KPMG have published their annual Business Instincts Survey, a poll of 108 senior executives from companies across the North, which found that projects such as HS2 and the Northern Hub were predicted to bring the most significant benefit to the northern economy during the course of the next decade.
Mick Thompson, office senior partner for KPMG in Newcastle, said: “The message from business is loud and clear: investment in our transport infrastructure will ultimately prove to be the linchpin of future economic growth in the North.

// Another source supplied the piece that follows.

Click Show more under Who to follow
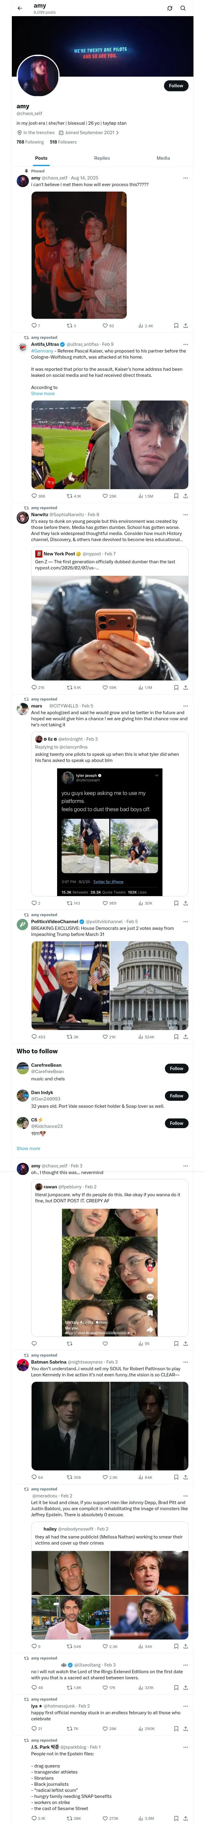Screen dimensions: 205x1825 (28, 1148)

“Only this week, Chancellor Osborne proposed to create a high-speed east-west ‘HS3’ rail network as part of his plans to create a ‘northern powerhouse’ – a ground-breaking initiative which rightly seems to have gained almost unanimous approval. Couple this with investments in our local airports, road and ports, and we have an almost unparalleled opportunity to transform the North for the better, making us better connected and finally acting as a counterweight to the economic strength of London.”
People and skills also topped the list of investment priorities for companies across the North, following years of under-investment during the recession.

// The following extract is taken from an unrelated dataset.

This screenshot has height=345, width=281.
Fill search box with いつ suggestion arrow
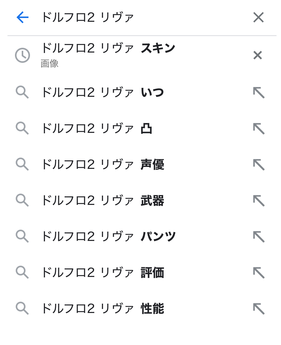click(259, 93)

Over a third (36%) of executives survey ranked people skills as their number one investment priority for the short to medium term, with one in five respondents saying investment in new technology and machinery was vital. Meanwhile, 65% of businesses said that they were actively planning to increase their workforce over the next 12 months, with just 27% saying they would keep workforce levels unchanged.
A total of 90% of businesses also expect to increase their turnover this year, with 81% believing their profitability will also improve.
Thompson said: “There is an increasing optimism among northern businesses who have indicated a gradual, rather than explosive, approach to their investment plans this year. Many businesses are concerned that under-investment in staff during the downturn has led to a skills deficit, meaning the war for talent is most definitely back.
“Unfortunately, the solution is not as simple as going out and re-recruiting talent. The right people are not always available, and competition is tough for the best hires. Businesses may continue to struggle to find the expertise they need, especially in highly skilled areas.”
Access to finance in order to fund growth was not found to be a major issue according to respondents.
Just under a third (32%) of businesses claim they have so far this year not needed to borrow funds, with many having built up significant cash reserves during the recession and strengthened their balance sheets.
Just 6% of respondents claimed they have realised cash through transformation projects or the sale of assets, and only 8% of companies say they have raised money through alternative funding platforms such as crowd funding.
Of those businesses which are now looking to borrow, only three said that they are having difficulty securing funds. Nearly half (44%) of respondents said that they will continue to borrow from their current lenders.
Thompson added: “Many companies will have gone through stringent checks to secure lending during the recession. This makes going back to the bank to renew or extend facilities more straightforward now. With economic conditions improving, there will likely be an increase in the number of companies looking to divest themselves of underperforming or non-core assets. Alternative funding clearly remains a minority pastime, though one which is expected to gain importance.
“Although the general picture is of a loosening in the credit market, there is no room for complacency. Borrowing remains expensive in sectors with a perceived higher risk profile. Moreover, with the likelihood of interest rate rises next year or even during 2014 growing, and with concerns in some quarters about a possible housing bubble, borrowing conditions could get tighter – and more expensive – again.”